L'époque de Noël est particulièrement propice aux lectures doudous ; on s'enroule dans un plaid, on sirote un thé (Mariage Frères, of course) et puis on enfile avidement quelques pages d'un classique bien poussiéreux, bien usé jusqu'à la corne, qui fait du bien. A défaut de faire un sapin (parce qu'avec plusieurs chats frétillants, ça s'apparente à un suicide domestique), je me paye une régression littéraire les week-ends de décembre. C'est mon petit cadeau à moi.

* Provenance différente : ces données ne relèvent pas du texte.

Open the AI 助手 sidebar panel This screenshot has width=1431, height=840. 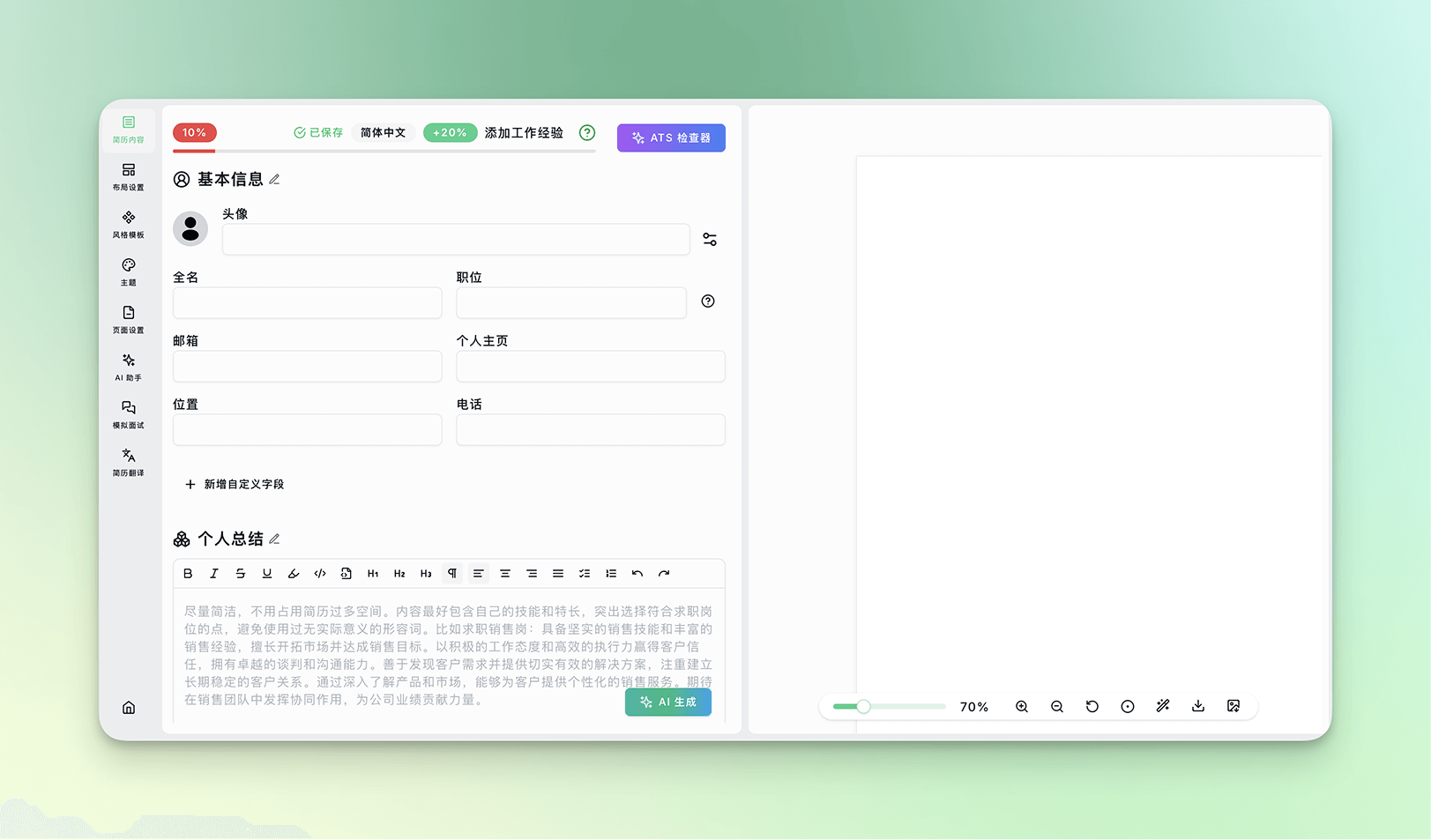(x=129, y=367)
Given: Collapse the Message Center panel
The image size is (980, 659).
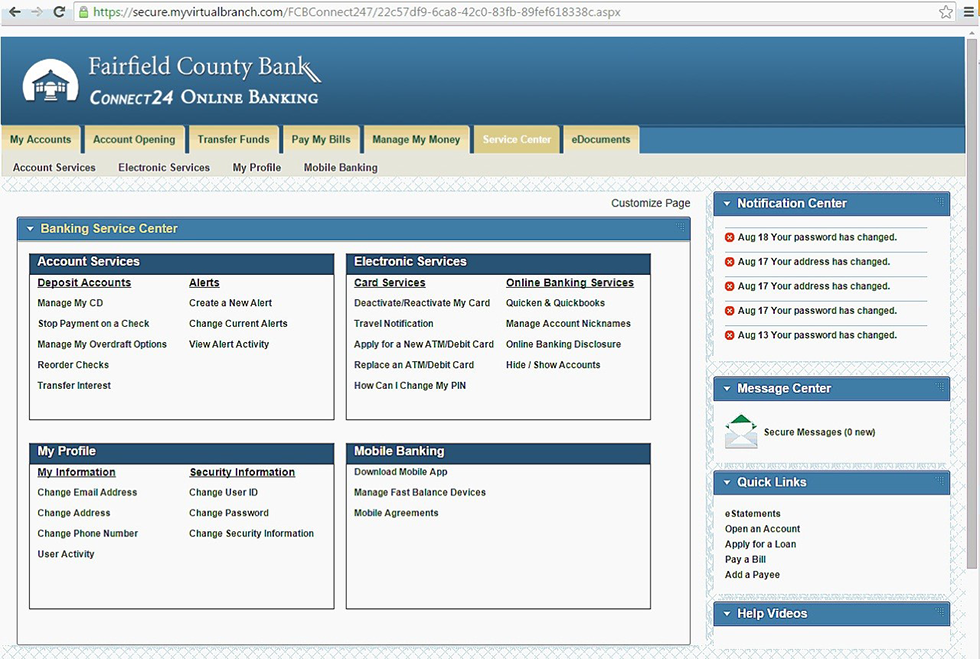Looking at the screenshot, I should (726, 388).
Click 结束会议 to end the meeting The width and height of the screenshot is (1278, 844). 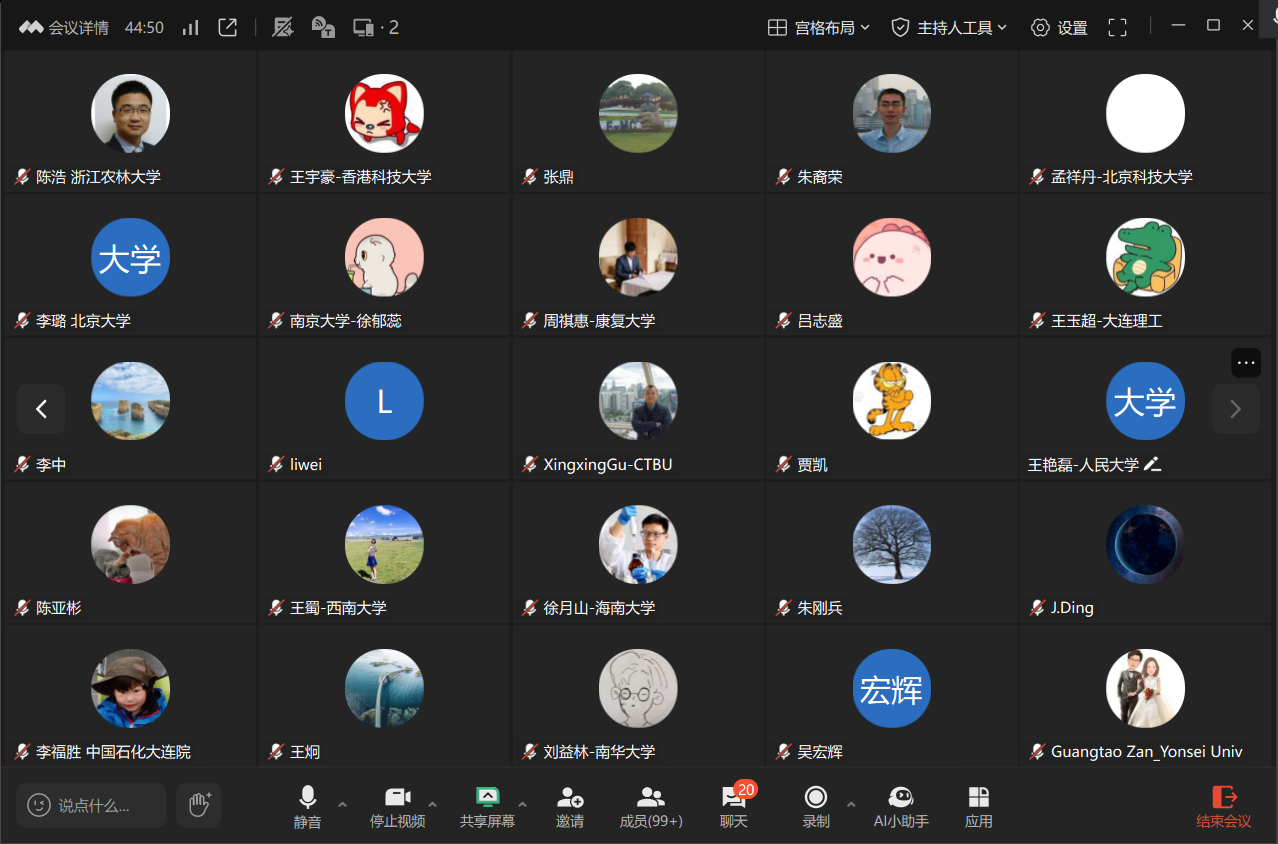[x=1223, y=806]

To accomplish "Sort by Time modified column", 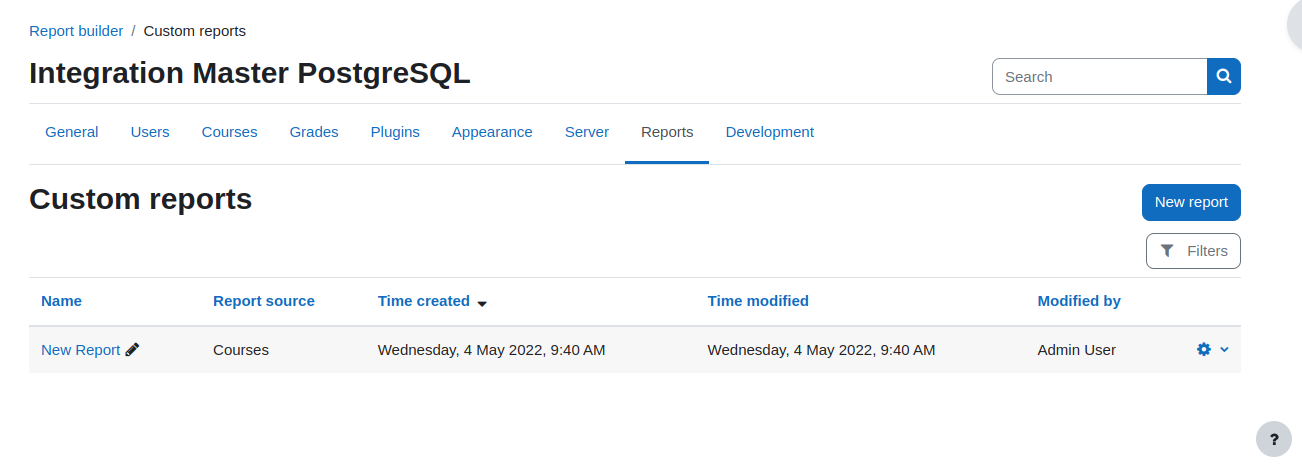I will [758, 301].
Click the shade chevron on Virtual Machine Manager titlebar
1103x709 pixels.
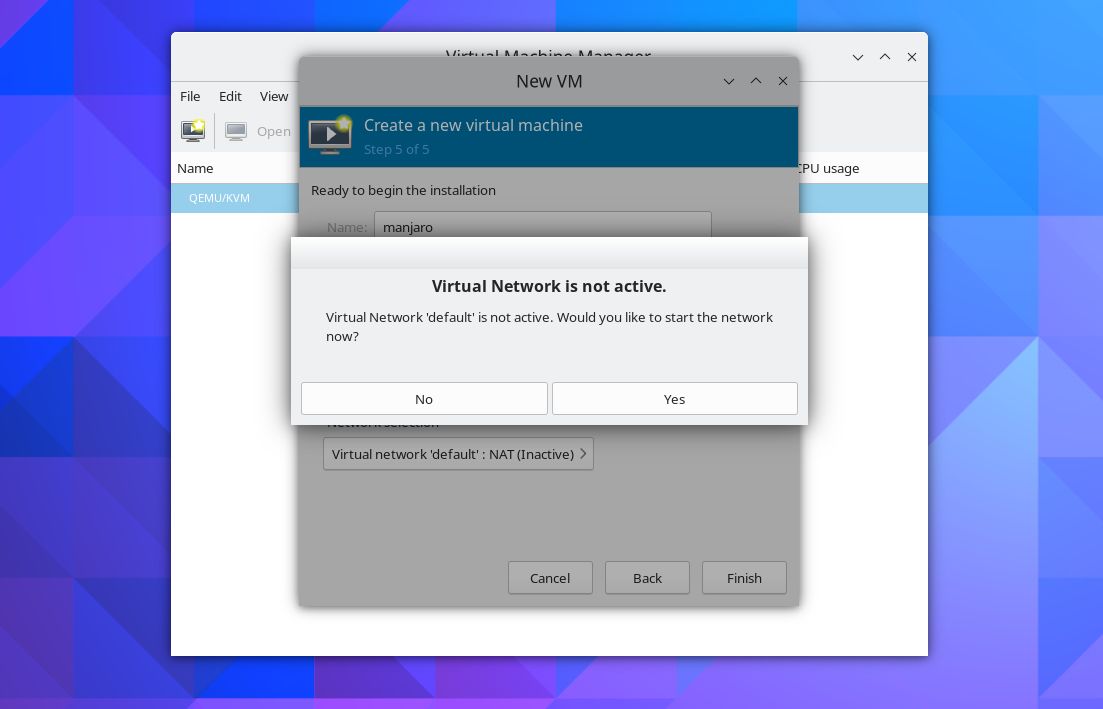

Cela dit, je dis "classique usé jusqu'à la corne", mais je n'avais encore jamais lu celui-là. Il a fallu que je le donne à lire à mes 5e pour considérer qu'il était de bon ton, tout de même, que je m'y colle aussi. Rouletabille y fait une entrée en fanfare - Rouletabille, à peine sorti du berceau, d'ailleurs : c'est quand on lit qu'à dix-huit ans, il est déjà brillant reporter d'un journal national qu'on se dit que le bouquin a bien vieilli - pour démêler la tentative de meurtre spectaculaire de Miss Stangerson dans une chambre totalement close. On peut tourner et virer : l'assassin n'a pas pu sortir. Où est donc le bougre ?! Non content de ce premier exploit, ce dernier le renouvelle quelques jours plus tard. C'est à croire qu'il est un fantôme. Ou qu'il n'existe pas. Ou que l'on se joue de nous.
Heureusement, à l'instar de Poirot qui fait fonctionner habilement ses petites cellules grises quand tout le monde hallucine, Rouletabille sait prendre la raison par le bon bout. L'assassin n'a qu'à bien se tenir !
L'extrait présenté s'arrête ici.